Notes from the Field: Hepatitis C Outbreak in a Dialysis Clinic — Tennessee, 2014 Weekly - January 1, 2016

Notes from the Field: Hepatitis C Outbreak in a Dialysis Clinic — Tennessee, 2014 Weekly - January 1, 2016

Outbreaks of hepatitis C virus (HCV) infections can occur among hemodialysis patients when recommended infection control practices are not followed (1). On January 30, 2014, a dialysis clinic in Tennessee identified acute HCV in a patient (patient A) during routine screening and reported it to the Tennessee Department of Health. Patient A had enrolled in the dialysis clinic in March 2010 and had annually tested negative for HCV (including a last HCV test on December 19, 2012), until testing positive for HCV antibodies (anti-HCV) on December 18, 2013 (confirmed by a positive HCV nucleic acid amplification test). Patient A reported no behavioral risk factors, but did have multiple health care exposures.

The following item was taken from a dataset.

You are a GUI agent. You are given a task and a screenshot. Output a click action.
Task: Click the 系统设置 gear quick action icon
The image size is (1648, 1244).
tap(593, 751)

On April 16, 2014, the Tennessee Department of Health observed infection control practices at the clinic. Clinic officials reported that no changes to infection control protocols at the dialysis clinic had been made from the time patient A was identified to this date of observation. The health department observers noted that no visible blood was present on any surfaces, sinks were easily accessible, staff hand hygiene was performed consistently, and gloves and other personal protective equipment were used appropriately. Individual patient stations were disinfected after the previous patient left the station, with a 1:100 diluted household bleach solution, and surfaces were allowed to dry completely between patients. Medications were prepared for each patient in a separate, clean medication room at the time of administration; no multidose medication vials were carried into patient care areas. Blood for glucose testing was drawn from dialysis access sites with a syringe and tested by a glucometer in the laboratory. The glucometer was adequately disinfected between uses. Monthly trainings in infection control had been consistently provided to all staff members before the outbreak was identified.

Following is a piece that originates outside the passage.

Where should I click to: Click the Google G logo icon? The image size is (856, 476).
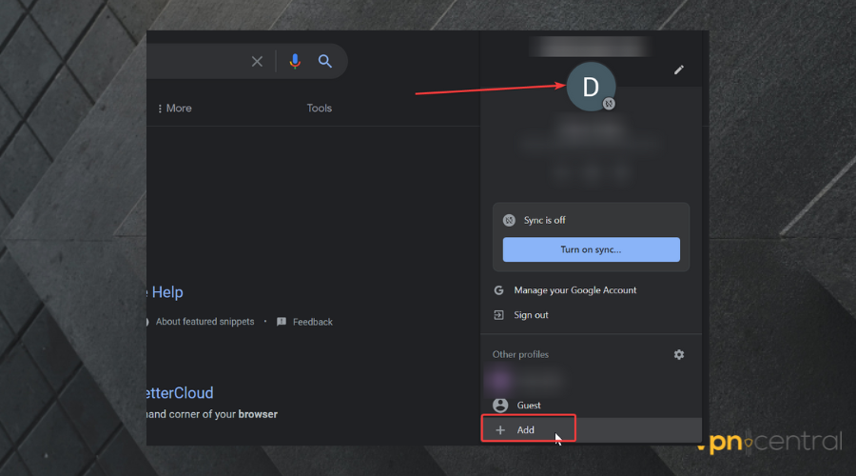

Sixty-two dialysis patients were being treated at the clinic at the time of the investigation; all were retested for HCV. Nine (15%) patients, including patient A, were HCV-infected; specimens from patient A and five other chronically infected dialysis patients were positive for HCV genotype 1a (Figure), the remaining three were positive for genotype 1b. Genotype 1a is the most prevalent genotype in the United States (2). Patient B, who seroconverted in December 2010, had a history of injection drug use, which, at the time of diagnosis, was considered to be the source of exposure. Patient C was chronically infected and had tested positive for HCV upon admission at the dialysis clinic. Infection duration for all other HCV infected patients, including patient C, was unknown.
Quasispecies (HCV intra-genotype variants) analysis was performed from serum specimens collected from all nine patients found to be HCV positive. Patients A, B, and C were infected with genotype 1a; less than 5% nucleotide variation among intra-host HCV sequences was detected among the three patients, suggesting epidemiologic linkage of these infections (Figure). On separate occasions, patients A and B underwent dialysis on the same machine following patient C, during the most likely exposure periods (January–May 2013 for patient A and November 2009–June 2010 for patient B). Hospitalization events for patients A, B, and C during the likely exposure periods did not overlap in space and time. No other common exposures were identified.